More direct evidence of that fact comes from a February 2026 poll from Bowling Green State University that surveyed 1,200 American Voters over the course of 5 days. Only 18% of respondents said that they believed that the Founding Fathers would be “very” or “somewhat” satisfied with the present state of American Government. 54% of respondents said that they would be very dissatisfied. But not all hope is lost. The respondents of that same poll were evenly split between believing that America’s best days were ahead of us or behind us.
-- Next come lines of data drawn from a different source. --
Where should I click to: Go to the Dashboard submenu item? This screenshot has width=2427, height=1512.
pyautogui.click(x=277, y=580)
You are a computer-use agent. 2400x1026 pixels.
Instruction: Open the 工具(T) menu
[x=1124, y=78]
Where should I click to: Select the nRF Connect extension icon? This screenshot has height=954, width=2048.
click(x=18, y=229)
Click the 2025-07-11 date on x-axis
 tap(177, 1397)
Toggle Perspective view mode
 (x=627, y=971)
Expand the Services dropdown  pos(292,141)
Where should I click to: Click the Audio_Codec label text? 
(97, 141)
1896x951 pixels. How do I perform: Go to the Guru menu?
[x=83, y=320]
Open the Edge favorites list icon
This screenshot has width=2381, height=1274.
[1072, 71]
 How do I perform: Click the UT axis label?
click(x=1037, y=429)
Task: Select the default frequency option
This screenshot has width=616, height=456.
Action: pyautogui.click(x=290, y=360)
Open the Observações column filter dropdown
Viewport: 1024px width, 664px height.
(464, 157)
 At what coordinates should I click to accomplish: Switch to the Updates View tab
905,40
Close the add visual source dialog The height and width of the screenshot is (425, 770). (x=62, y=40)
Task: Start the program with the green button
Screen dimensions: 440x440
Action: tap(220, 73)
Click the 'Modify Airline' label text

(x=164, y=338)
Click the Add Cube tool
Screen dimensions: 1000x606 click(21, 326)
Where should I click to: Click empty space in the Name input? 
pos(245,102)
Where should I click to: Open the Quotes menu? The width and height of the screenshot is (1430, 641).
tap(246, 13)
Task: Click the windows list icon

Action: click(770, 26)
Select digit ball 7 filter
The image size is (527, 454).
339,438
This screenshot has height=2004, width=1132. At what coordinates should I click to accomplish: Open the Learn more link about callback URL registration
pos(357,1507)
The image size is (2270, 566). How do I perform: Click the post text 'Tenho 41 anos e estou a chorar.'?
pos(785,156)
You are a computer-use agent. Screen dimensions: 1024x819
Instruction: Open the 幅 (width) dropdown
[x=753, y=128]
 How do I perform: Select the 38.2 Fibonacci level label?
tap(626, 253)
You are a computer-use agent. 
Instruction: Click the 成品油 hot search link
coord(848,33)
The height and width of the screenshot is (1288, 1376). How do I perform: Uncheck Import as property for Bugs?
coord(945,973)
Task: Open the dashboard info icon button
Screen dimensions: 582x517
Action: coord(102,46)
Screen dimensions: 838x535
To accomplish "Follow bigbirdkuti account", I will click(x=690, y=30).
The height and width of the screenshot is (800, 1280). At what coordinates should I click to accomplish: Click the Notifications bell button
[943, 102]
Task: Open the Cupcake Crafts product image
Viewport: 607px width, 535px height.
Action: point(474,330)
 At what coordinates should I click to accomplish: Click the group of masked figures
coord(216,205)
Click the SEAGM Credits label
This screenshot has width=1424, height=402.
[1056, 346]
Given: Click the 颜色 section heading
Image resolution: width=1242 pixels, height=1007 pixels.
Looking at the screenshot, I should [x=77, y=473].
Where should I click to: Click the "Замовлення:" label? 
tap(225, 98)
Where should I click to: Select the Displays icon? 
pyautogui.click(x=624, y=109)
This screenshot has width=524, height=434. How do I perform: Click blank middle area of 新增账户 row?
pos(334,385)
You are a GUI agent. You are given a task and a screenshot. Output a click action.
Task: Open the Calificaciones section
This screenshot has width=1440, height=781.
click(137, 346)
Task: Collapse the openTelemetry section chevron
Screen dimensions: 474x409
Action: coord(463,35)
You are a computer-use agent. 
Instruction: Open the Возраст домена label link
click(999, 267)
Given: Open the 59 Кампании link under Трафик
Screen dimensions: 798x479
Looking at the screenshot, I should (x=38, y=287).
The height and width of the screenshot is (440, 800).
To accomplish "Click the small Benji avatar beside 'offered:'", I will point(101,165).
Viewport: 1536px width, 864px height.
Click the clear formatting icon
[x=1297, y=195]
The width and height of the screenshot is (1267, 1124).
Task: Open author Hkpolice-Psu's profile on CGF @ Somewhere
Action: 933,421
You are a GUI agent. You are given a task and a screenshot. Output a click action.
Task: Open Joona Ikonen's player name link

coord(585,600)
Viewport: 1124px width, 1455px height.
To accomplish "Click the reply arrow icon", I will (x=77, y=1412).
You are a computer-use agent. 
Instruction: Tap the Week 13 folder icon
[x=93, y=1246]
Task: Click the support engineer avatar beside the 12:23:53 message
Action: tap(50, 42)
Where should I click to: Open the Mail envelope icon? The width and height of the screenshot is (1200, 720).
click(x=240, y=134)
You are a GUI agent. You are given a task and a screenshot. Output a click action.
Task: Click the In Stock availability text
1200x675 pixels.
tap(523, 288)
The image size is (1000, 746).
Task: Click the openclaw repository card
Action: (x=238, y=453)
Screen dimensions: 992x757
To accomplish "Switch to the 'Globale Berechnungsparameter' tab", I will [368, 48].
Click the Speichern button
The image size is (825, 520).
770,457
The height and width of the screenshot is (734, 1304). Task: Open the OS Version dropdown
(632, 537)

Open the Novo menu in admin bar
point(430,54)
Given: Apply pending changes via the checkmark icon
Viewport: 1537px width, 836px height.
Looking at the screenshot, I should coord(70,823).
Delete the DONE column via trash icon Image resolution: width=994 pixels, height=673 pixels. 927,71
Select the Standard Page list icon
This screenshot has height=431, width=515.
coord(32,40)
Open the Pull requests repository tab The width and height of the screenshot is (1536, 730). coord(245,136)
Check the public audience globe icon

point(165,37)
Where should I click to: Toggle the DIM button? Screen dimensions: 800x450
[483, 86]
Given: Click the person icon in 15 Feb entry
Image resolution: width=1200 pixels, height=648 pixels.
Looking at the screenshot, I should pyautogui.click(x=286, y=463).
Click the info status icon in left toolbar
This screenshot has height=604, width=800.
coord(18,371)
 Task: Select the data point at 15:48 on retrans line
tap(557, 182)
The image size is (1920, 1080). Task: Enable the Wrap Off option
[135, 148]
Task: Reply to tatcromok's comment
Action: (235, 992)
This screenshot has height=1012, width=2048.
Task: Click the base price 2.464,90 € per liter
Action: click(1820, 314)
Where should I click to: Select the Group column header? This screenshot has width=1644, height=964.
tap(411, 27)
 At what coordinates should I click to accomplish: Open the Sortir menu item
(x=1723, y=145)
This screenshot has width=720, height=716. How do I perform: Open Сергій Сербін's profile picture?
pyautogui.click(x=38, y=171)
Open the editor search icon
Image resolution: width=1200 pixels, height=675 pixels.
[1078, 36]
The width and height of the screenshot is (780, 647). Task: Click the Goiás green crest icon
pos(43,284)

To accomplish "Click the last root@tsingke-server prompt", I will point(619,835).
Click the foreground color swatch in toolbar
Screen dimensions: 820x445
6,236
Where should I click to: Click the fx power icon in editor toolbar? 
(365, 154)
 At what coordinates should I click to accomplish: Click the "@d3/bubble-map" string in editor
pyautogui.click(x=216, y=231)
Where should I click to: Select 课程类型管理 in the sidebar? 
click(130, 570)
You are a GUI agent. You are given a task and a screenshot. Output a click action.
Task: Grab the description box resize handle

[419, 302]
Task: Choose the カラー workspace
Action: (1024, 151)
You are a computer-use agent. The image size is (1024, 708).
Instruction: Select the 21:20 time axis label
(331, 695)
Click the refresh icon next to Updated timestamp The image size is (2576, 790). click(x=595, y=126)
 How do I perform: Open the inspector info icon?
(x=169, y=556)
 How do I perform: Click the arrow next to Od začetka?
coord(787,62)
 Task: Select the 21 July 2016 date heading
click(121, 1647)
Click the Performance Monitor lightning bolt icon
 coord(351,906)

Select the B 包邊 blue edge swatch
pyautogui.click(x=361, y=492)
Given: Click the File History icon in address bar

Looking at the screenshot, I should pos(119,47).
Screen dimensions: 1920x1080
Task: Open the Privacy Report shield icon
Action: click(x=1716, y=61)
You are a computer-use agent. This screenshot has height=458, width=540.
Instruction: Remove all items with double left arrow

One explanation for this could be the distrust in America's institutions. In 1964, under President Lyndon B. Johnson, 77% of Americans said that they trusted the government in Washington to do what is right just about always or most of the time. 1964 is an important year for American trust, because it came just before the United States began ramping up its involvement in the conflict in Vietnam. During the war, there was overwhelming evidence of US-led or ally-led war crimes, but perhaps more importantly, falsification of the war narrative by the Johnson administration. By 1970 (under Nixon), public trust fell to 54%. But what happened next was more detrimental to the already strained relationship between the American people and their government. Watergate. Nixon resigned, and by 1974, trust in the Federal government had fallen to 36%, a 41% decrease in a decade. Today, it’s sitting at 17%, and hasn’t really changed much since the late 2000s.
For more than half a century, each political crisis has chipped away at public confidence in the institutions meant to govern the nation. Rebuilding that trust may prove to be one of the defining challenges of the next generation of American politics.